• Marginalia: Witold Gombrowicz

    Brandon Haffner

    05/2021

    For our Marginalia web feature, we ask writers to introduce us to their favorite works of literature by way of a short piece of prose. This week Brandon Haffner, whose story “Omnipotence” appears in the Spring 2021 issue, examines a passage from Cosmos by Witold Gombrowicz.


    Witold Gombrowicz’s 1965 novel Cosmos is often marketed as a “thriller,” a “mystery,” or as a “detective novel.” And indeed, by the novel’s third page, a mystery arises. Upon arriving at a wooded resort in the Carpathian Mountains, the narrator and his traveling companion, Fuks, stumble upon a disturbing sight: a dead sparrow, hanged from a tree by a wire:

    Who hanged it, why, for what reason? . . . my thoughts were entangled in this overgrowth abounding in a million combinations, the jolting train ride, the night filled with the rumble of the train, lack of sleep, the air, the sun, the march here with this Fuks, there was Jasia and my mother, the mess with the letter, the way I had “cold-shouldered” my father, there was Roman, and also Fuks’s problem with his boss in the office (that he’s been telling me about), ruts, clods of dirt, heels, pant legs, pebbles, leaves, all of it suddenly fell down before the bird, like a crowd on its knees, and the bird, the eccentric, seized the reign . . . and reigned in this nook. 

    —Witold Gombrowicz, Cosmos


    At first, it seems our narrator (also named Witold) will embark to solve the “who” and “why” mysteries of the sparrow. But the urgency of Witold’s opening question gives way to thoughts both frenetic and sleepy, enormous and small: Mother, Father, sun, air, pant legs, pebbles. Though when the tornado of images finally touches Earth—Witold’s world falls “down before the bird”—Witold appears once again determined to solve the problem of the sparrow. Back on track.

    Yet, defiantly, the ensuing pages and chapters continue to wander—dreamlike, strange, smothering each “mystery” or “thriller” convention as soon as it pops up for air. Clues lead nowhere. We take long, aimless walks through the Polish countryside. Thoughts meander for pages at a time.

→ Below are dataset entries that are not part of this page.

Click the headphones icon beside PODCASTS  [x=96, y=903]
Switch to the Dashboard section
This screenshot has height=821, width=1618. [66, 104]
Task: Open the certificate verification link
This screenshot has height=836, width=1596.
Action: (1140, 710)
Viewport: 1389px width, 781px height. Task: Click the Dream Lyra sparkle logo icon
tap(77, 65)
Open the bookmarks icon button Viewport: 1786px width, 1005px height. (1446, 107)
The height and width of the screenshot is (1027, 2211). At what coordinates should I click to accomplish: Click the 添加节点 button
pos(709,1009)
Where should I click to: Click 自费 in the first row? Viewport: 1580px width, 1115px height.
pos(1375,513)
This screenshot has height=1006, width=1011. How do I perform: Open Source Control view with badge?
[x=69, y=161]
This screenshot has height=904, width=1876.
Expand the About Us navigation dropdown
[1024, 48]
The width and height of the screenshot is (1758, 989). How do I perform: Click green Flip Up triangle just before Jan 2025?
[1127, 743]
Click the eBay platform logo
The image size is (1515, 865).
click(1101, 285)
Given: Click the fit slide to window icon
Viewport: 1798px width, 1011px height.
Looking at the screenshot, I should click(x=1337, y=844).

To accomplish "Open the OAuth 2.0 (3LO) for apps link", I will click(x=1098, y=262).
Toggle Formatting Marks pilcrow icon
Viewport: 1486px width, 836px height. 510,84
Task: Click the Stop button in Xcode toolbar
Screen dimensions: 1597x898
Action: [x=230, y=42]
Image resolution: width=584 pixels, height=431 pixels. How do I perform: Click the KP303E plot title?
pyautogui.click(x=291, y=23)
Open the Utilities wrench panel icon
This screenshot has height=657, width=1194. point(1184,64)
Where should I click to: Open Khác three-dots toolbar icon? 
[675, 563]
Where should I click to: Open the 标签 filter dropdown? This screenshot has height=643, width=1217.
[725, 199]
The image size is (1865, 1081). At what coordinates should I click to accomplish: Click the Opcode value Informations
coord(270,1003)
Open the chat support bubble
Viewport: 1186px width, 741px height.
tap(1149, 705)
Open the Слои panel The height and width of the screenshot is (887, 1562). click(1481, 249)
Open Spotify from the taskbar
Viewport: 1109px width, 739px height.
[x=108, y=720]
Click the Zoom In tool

And instead of solving the crime, our narrator, much later in the novel, even commits a heinous act himself. “What am I doing?” he asks himself in the moment, but not out of self-admonishment or self-awareness. He simply doesn’t know. The novel’s events—as in life—don’t causally connect so much as echo one another. By the final lines, which reveal nothing but what Witold had for dinner that night, I’m left laughing at myself for ever craving answers. Cosmos helped me find the joy of not-knowing, the bittersweet delight of bewilderment.



    Brandon Haffner’s stories appear in the Harvard Review, Beloit Fiction Journal, upstreet, the Carolina Quarterly, and elsewhere. He teaches creative writing at Longwood University and lives in Richmond, Virginia.